Modeling your own workload
To run the CloudFront vs direct decision for your own workload:
- Pull 90 days of Cost & Usage Reports filtered to data transfer line items.
- Segment by bucket and distribution. Identify which buckets/distributions drive the volume.
- Measure cache hit ratio on each distribution. CloudFront Reports surface this directly.
- Model both scenarios using the table above, factoring private pricing tier discounts if your committed spend warrants.
- Pilot the migration on a single high-volume bucket before scaling the change.
Case study: $1.2M annual egress baseline
A media company we engaged with had $1.2M annual S3 egress and zero CloudFront usage. Their public S3 reads averaged 14 TB/month with a 73% repeat-access pattern.
The intervention:
- Fronted top 8 buckets with CloudFront, configured caching by content type.
- Eliminated $0.09/GB direct egress on cached responses (estimated 73% hit ratio).
- Negotiated CFPP at $0.045/GB on remaining CloudFront egress (vs $0.085 list).
- Eliminated direct egress charges on origin pulls (free CloudFront-to-S3 origin path).
Result: total data transfer spend dropped from $1.2M to $510K annualized — a 57.5 percent reduction. Half the savings came from architectural fronting; half came from the negotiated CFPP tier.
Action checklist
- Identify every public S3 bucket above 1 TB/month read volume.
- Identify every ALB serving public traffic above 5 TB/month.
- Model both architectures using the table rates and your actual cache hit ratios.
- Pilot CloudFront on the highest-volume single bucket or distribution.
- Scope CloudFront private pricing into your next EDP renewal.

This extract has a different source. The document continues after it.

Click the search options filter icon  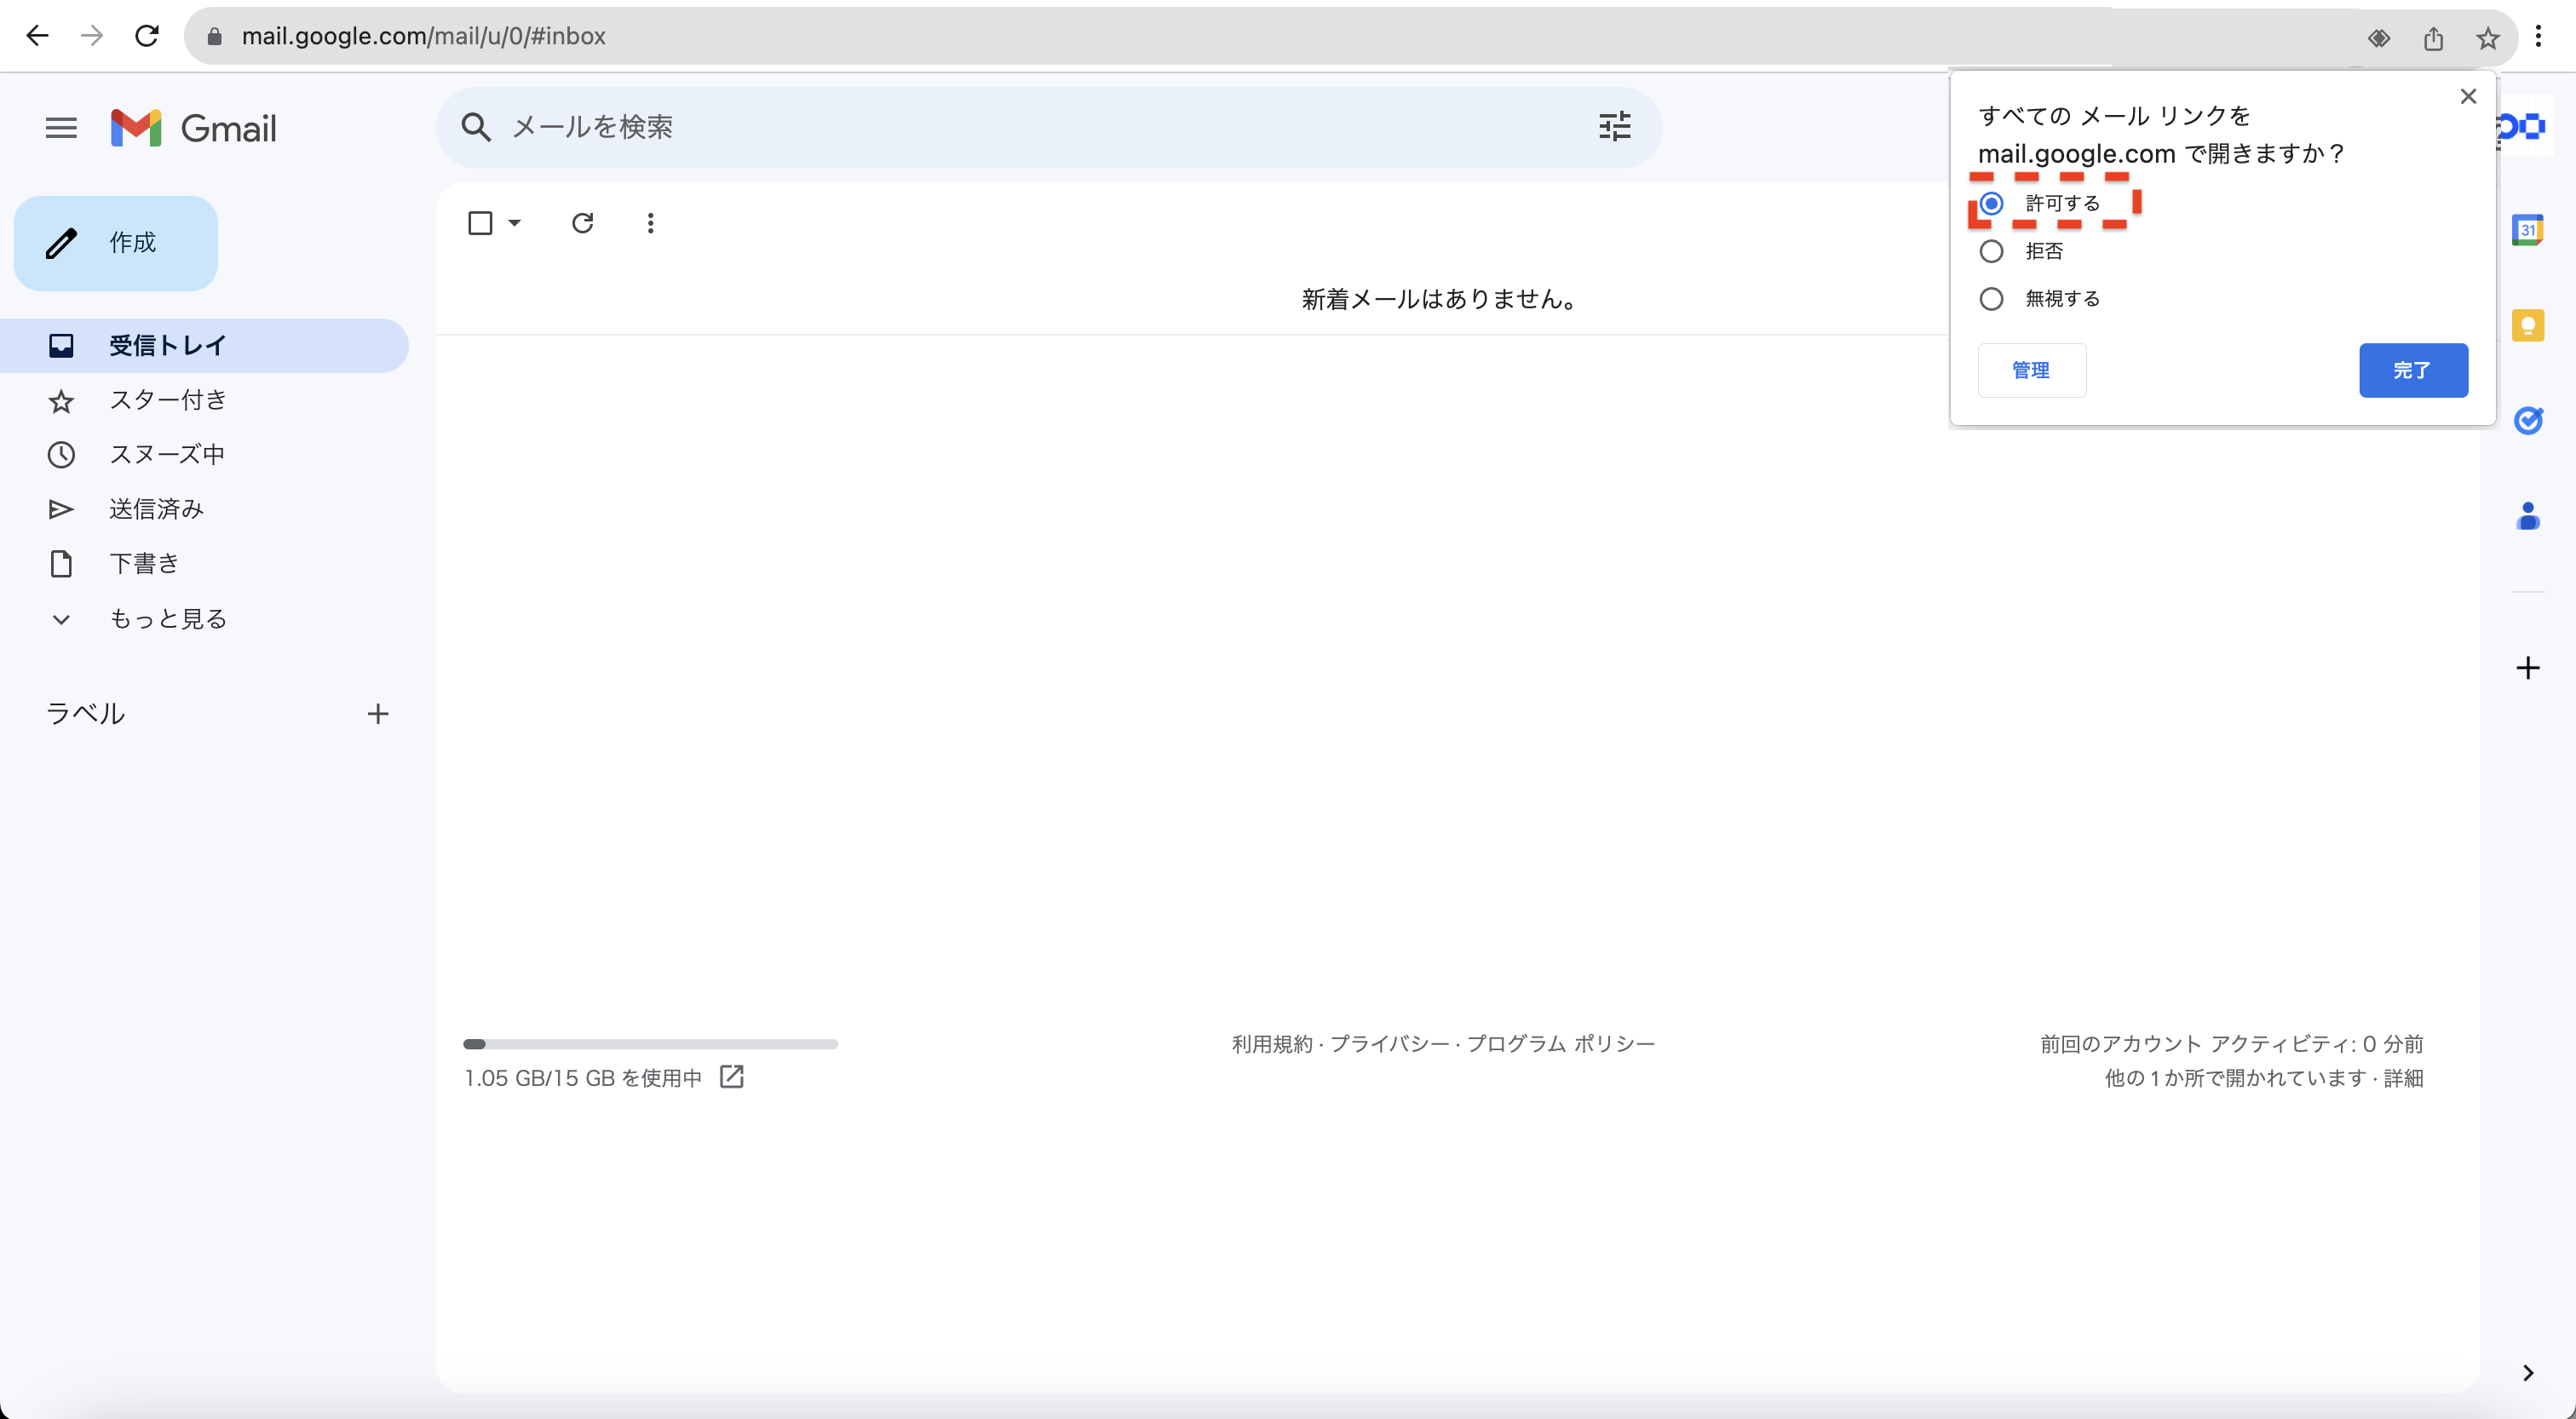coord(1614,127)
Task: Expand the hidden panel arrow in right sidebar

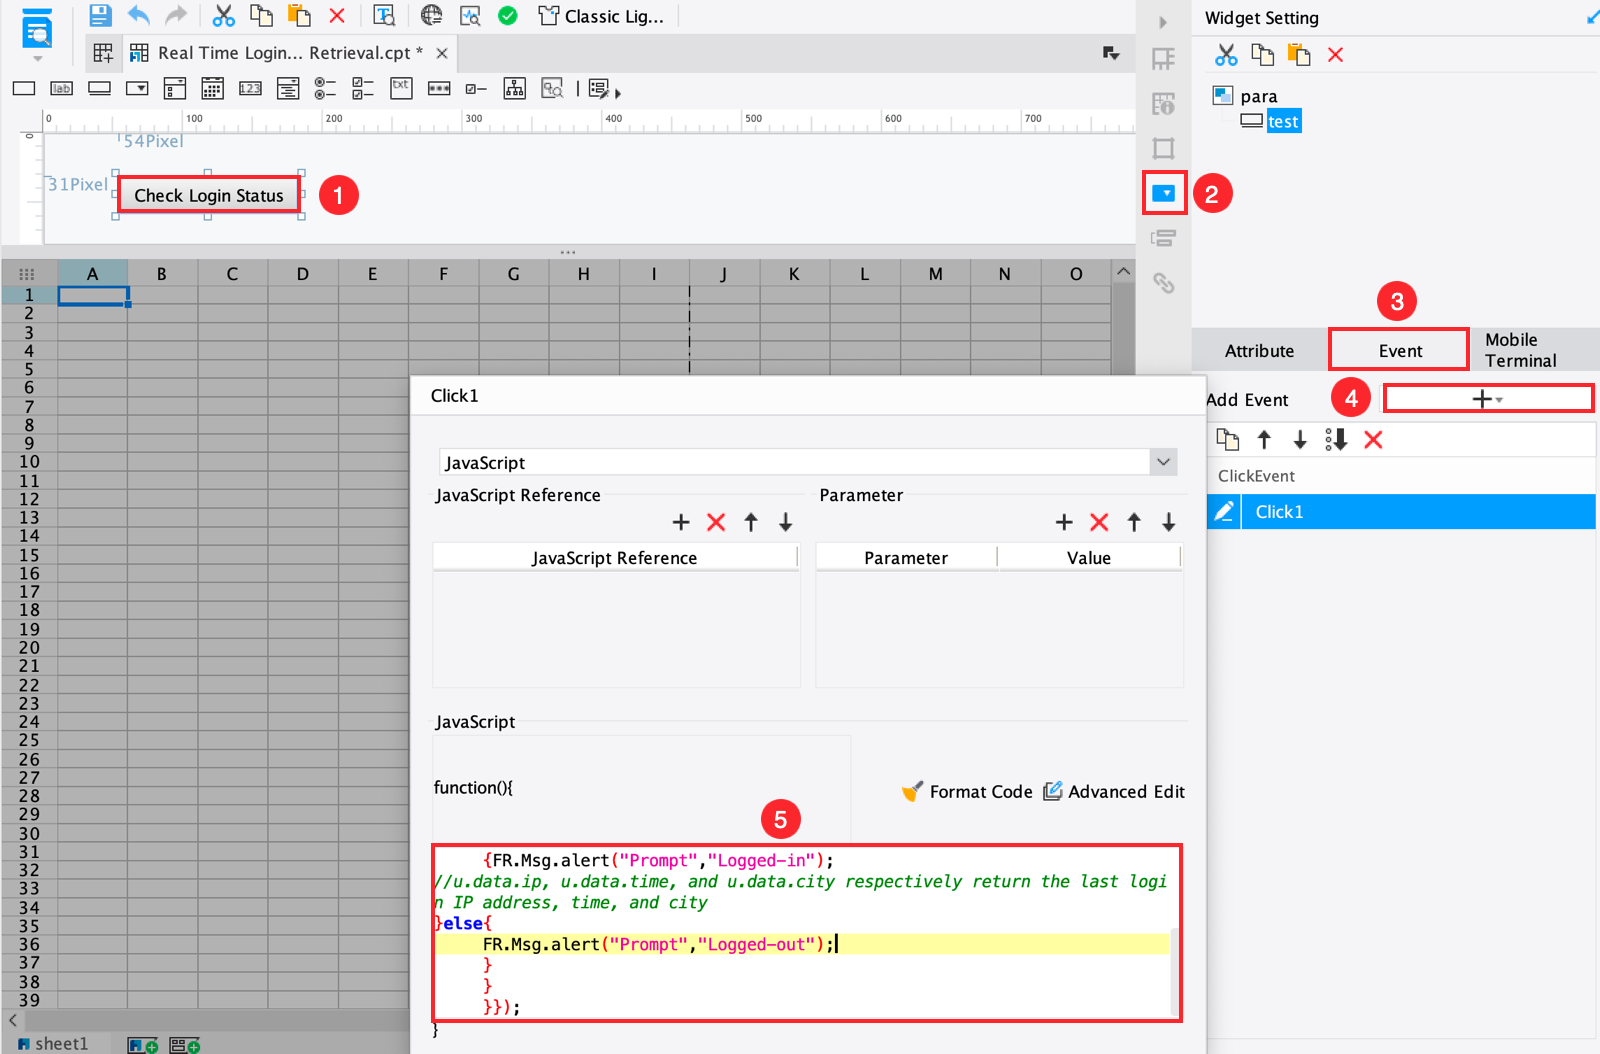Action: tap(1163, 21)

- Contact our advisory team for a CloudFront vs direct egress audit benchmarked against $2.4B+ of reviewed AWS spend.
The CloudFront vs direct transfer decision is not a one-time architectural choice — it is an ongoing rebalance as your volumes, regions, and EDP renewal cycles shift. Build the analysis into your quarterly cost review so the decision compounds with every renewal. For deeper context, see our complete AWS data transfer cost guide.
Frequently asked questions
Is CloudFront always cheaper than direct S3 egress?
No. Below ~1 TB/month with poor cacheability, CloudFront's per-request fees can erase the per-GB savings. Above 5 TB/month with any meaningful cache hit ratio, CloudFront is almost always cheaper, and above 100 TB/month with private pricing the gap widens dramatically.
What is CloudFront Private Pricing (CFPP)?
CFPP is a negotiated committed-volume tier AWS offers to enterprises with sustained CloudFront spend, typically above $50K/month. Discounts run 30-65% off list. AWS rarely volunteers it; the program is buyer-initiated.
Does CloudFront save money on origin pulls?
Yes. CloudFront-to-S3 origin traffic is free. Without CloudFront, every public S3 read is a billable egress event. With CloudFront fronting, only the CloudFront-to-Internet leg is billable.
Can I use CloudFront with non-AWS origins?
Yes. CloudFront supports any HTTP/HTTPS origin. Origin-side egress charges still apply at the external provider, but CloudFront's tier pricing on the edge-to-Internet leg can still deliver meaningful savings.
How does cache hit ratio affect the calculation?
Higher cache hit ratios reduce origin pulls and origin compute but do not change CloudFront's edge-to-Internet rate. The biggest savings from cache hits are often on the origin side (compute, database) rather than data transfer itself.